PROBLEM STATEMENT =>
Please state how many lines of the records hold the string "will", giving nothing but the number.

INPUT =>
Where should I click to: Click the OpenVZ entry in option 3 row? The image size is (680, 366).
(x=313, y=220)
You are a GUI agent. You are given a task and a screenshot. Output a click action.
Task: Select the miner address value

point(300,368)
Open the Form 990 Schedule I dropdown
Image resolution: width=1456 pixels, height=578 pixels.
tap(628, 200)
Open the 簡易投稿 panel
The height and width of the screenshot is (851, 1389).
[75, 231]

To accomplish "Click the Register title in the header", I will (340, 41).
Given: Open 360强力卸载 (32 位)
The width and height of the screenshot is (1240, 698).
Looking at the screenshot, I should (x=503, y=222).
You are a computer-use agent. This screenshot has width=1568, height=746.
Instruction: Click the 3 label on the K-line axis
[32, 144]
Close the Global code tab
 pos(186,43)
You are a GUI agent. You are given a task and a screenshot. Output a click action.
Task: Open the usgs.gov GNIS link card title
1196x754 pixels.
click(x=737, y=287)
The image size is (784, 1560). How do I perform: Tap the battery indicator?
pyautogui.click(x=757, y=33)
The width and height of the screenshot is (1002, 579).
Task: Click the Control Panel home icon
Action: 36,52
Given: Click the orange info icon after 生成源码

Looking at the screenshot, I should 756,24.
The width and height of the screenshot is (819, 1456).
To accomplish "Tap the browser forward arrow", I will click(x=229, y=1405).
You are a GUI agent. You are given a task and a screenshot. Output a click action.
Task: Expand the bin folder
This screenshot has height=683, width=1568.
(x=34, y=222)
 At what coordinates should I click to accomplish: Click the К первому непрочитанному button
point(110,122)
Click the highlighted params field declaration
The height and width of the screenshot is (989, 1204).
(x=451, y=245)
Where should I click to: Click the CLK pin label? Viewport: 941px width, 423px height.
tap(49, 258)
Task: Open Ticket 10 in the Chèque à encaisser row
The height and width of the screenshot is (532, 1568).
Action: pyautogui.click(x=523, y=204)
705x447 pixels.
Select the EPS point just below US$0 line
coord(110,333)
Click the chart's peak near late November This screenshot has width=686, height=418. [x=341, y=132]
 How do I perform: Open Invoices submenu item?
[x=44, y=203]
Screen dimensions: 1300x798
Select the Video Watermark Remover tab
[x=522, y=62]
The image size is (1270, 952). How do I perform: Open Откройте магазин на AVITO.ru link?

RESULT FOR THIS TASK =>
2